[Data items]
################

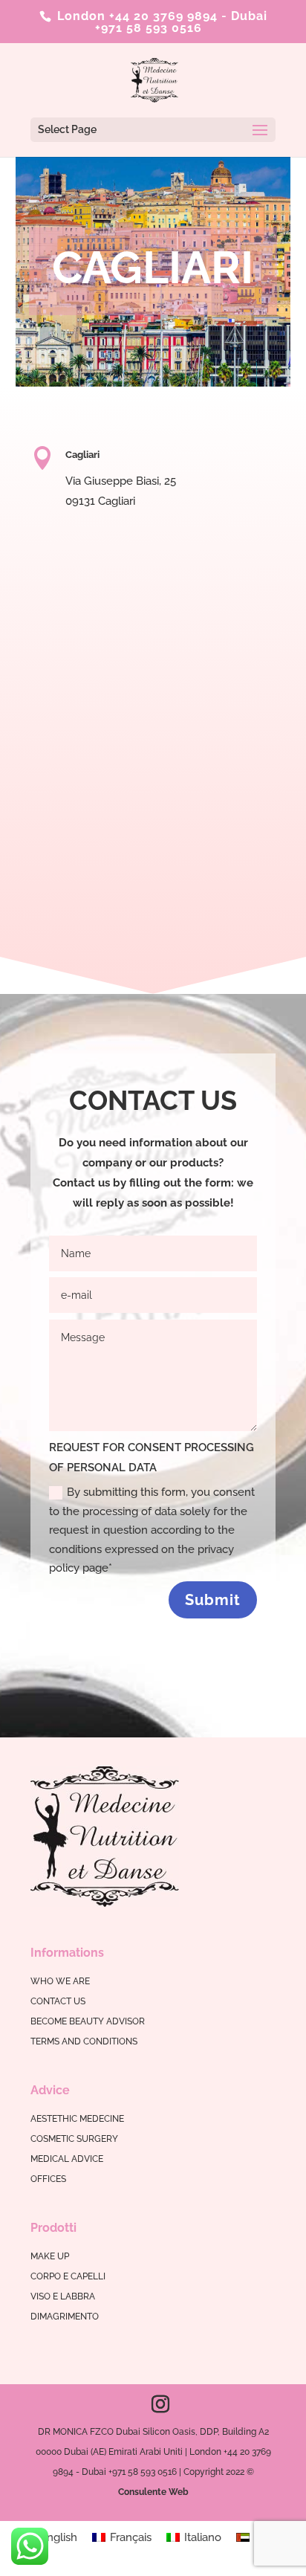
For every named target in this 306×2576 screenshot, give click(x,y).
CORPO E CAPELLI (67, 2276)
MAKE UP (49, 2256)
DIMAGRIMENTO (64, 2316)
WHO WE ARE (60, 1981)
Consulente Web (153, 2492)
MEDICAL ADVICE (66, 2159)
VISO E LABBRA (62, 2296)
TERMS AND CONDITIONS (83, 2041)
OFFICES (48, 2179)
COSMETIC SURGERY (74, 2139)
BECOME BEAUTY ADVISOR (87, 2021)
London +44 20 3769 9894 (135, 16)
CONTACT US (57, 2001)
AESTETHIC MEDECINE (77, 2119)
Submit (213, 1600)
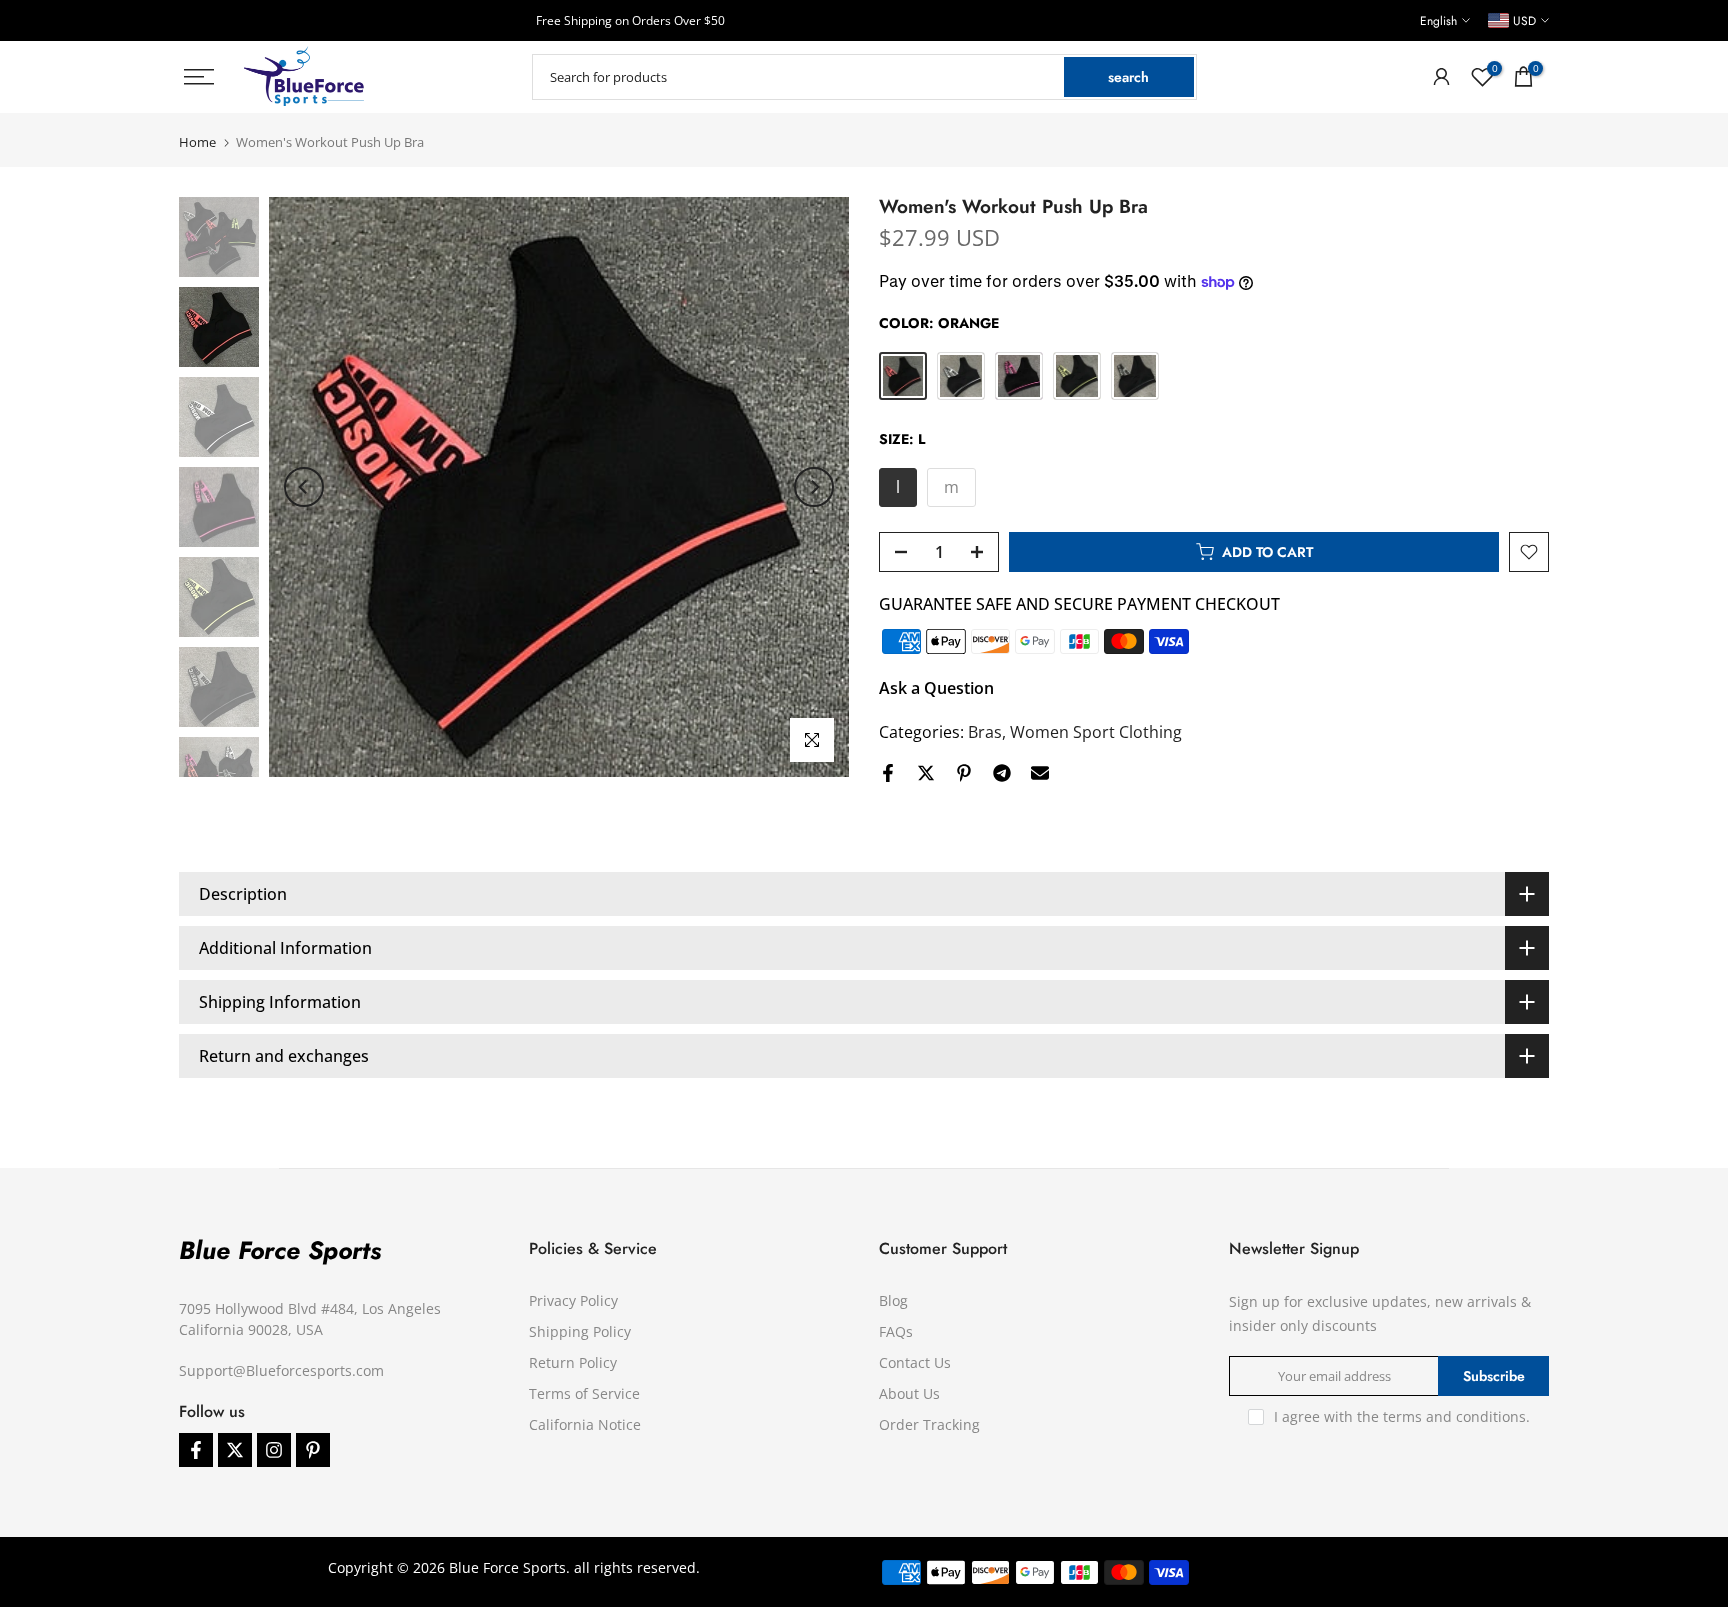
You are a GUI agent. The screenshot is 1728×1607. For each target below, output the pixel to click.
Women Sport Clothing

################

### Required action
Every record above must be copied exactly; none of the pictures belong in the copy.

### Reply to the task
For every named target in this 306×2576 screenshot, give click(x,y).
CORPO E CAPELLI (67, 2276)
MAKE UP (49, 2256)
DIMAGRIMENTO (64, 2316)
WHO WE ARE (60, 1981)
Consulente Web (153, 2492)
MEDICAL ADVICE (66, 2159)
VISO E LABBRA (62, 2296)
TERMS AND CONDITIONS (83, 2041)
OFFICES (48, 2179)
COSMETIC SURGERY (74, 2139)
BECOME BEAUTY ADVISOR (87, 2021)
London +44 20 3769 9894 (135, 16)
CONTACT US (57, 2001)
AESTETHIC MEDECINE (77, 2119)
Submit (213, 1600)
You are a GUI agent. The screenshot is 1728×1607. For each target below, output the pixel to click.
Women Sport Clothing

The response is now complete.